聖書メッセージ『罪の赦しの恵み』(ルカ23:13~25)

聖書メッセージ ルカ23:13~25

23:13 ピラトは祭司長たちと指導者たちと民衆とを呼び集め、

23:14 こう言った。「あなたがたは、この人を、民衆を惑わす者として、私のところに連れて来たけれども、私があなたがたの前で取り調べたところ、あなたがたが訴えているような罪は別に何も見つかりません。

23:15 ヘロデとても同じです。彼は私たちにこの人を送り返しました。見なさい。この人は、死罪に当たることは、何一つしていません。

23:16 だから私は、懲らしめたうえで、釈放します。」

23:17 [本節欠如]

23:18 しかし彼らは、声をそろえて叫んだ。「この人を除け。バラバを釈放しろ。」

23:19 バラバとは、都に起こった暴動と人殺しのかどで、牢にはいっていた者である。

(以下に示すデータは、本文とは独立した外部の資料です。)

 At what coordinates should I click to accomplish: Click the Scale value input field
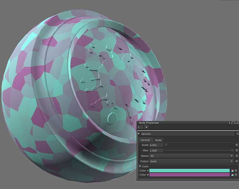pos(156,145)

23:20 ピラトは、イエスを釈放しようと思って、彼らに、もう一度呼びかけた。

23:21 しかし、彼らは叫び続けて、「十字架だ。十字架につけろ。」と言った。

23:22 しかしピラトは三度目に彼らにこう言った。「あの人がどんな悪いことをしたというのか。あの人には、死に当たる罪は、何も見つかりません。だから私は、懲らしめたうえで、釈放します。」

23:23 ところが、彼らはあくまで主張し続け、十字架につけるよう大声で要求した。そしてついにその声が勝った。

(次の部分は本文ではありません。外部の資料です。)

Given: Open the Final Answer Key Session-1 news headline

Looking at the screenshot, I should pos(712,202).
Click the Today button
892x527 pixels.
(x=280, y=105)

23:24 ピラトは、彼らの要求どおりにすることを宣告した。

23:25 すなわち、暴動と人殺しのかどで牢にはいっていた男を願いどおりに釈放し、イエスを彼らに引き渡して好きなようにさせた。

 

説教要旨

この箇所は、イエス・キリストがローマ総督ピラトの裁判を受けられた箇所です。ユダヤの指導者は、ピラトに神を冒涜しているとの宗教上の理由ではなく、主イエスがユダヤ人を惑わし、税金を納めることを禁じ、自分が王キリストであると言っているとの政治的理由で訴えました。(v1~v2)ピラトは、主イエスを調べ、ユダヤ宗教指導者が妬みから訴えて来ていることが分かり、主イエスの無罪を四度宣言し、三度釈放すると伝えましたが、ついには人を恐れ、ローマ支配独立のために暴動を起こしたバラバを釈放し、何の罪もない主イエスを罪に定めました。この箇所には、人間の罪が示されています。宗教指導者の妬みがありました。ピラトは、ヘロデへと責任逃れをし、また人を恐れ、自分を守り、真実に立ち得ませんでした。それらの根は、彼らが人のみを見、神を見上げていないことにありました。神に造られ、生かされ、神に造られた尊い者であることを全く見失い又は知らず、宗教指導者は人と比較し妬みに満ち、ピラトは責任逃れをし、人を恐れ、真実に立ち得なかったのです。ピラトの心を支配していたのは、ユダヤ人の顔色であり、ローマ皇帝の顔色でした。そして、この妬み、責任逃れ、人への恐れは他でもなく、私たちの姿ではないでしょうか。この私たちの魂の罪の問題は、地位をもってしても、教育をもってしても、社会制度の変更をもってしても、解決されません。

 

しかし、この人間の罪、愚かさが溢れ出る中で、唯独り主イエス・キリストは、御自身が救い主であり、神のお独り子であることを告げ、罪の力に屈せず、在られたのです。イエス・キリストは、ピラトが四度も無罪宣言していますが、何の罪もなかったにも関わらず、私たちの罪を背負い、私たちの身代わりに裁かれ、死んで下さり、ここで、バラバが釈放されたように、罪の支配から私たちを解放し、神とともに歩む新しいいのちを与えて下さるのです。イエス・キリストを信じイエス・キリストに結ばれて歩む時に、私たちを造られた創造者なる神との交わりが与えられ、私たちの内にご聖霊がお住み下さり、私たちを造り変えて下さるのです。ここで、宗教指導者やピラトの姿を見ましたが、良く考えてみます時に、主イエスの弟子たちも彼らと同じでした。宗教指導者が主イエスを妬んだように、主イエスの弟子たちは、最後の晩餐の席で誰が一番偉いか論じ合っていました。ピラトが責任を逃れ、最終的に人を恐れ、三度も釈放の提案をしたのにその真実に立ち得なかったように、この数時間前に、「決して裏切らない」豪語したペテロもまた、人を恐れ、自分を守り、三度も主イエスを知らないと裏切ったのでした。しかし、です。そのような弟子たちが、十字架で死なれ、その死の打ち勝ち復活された主イエス・キリストに出会い、聖霊を受けると、仕え合い赦し合う者へ、人を恐れるのではなく神を畏れる者へと造り変えられていったのです。新渡戸稲造(1862年~1933年)は「神との交わりにより自己が造られていき、その人格こそ責任感を生んでいく」と述べ、また「神との縦の関係により、人は、本当の意味で寛容で在ることができ、限りなく譲れることができるようになり、でもここだけは譲れないという時には人を恐れず立ち続け、誤解や非難を受けようともそれを一々気にしないようにしよう。神が理解、守って下さるから」と述べました。

 

人々の罪が溢れる中で、いいえ、私の罪が溢れる中で、主イエス・キリストただ独りは、父なる神に従われ、その御心に生き、十字架に架かられ、贖罪の業を完成し、復活され、「わたしが神の独り子、あなたを罪から救う救い主である」と宣言されておられます。この救い主イエス・キリストを信じ、神に立ち返り、神との縦の関係の中で謙遜で寛容な者へと、しかし、人を恐れることなく歩む者へと造り変えられ、神の御心である神を愛し、隣人を愛し仕える者として歩み、神の栄光が現されていく歩みへと導かれて参りたいと願います。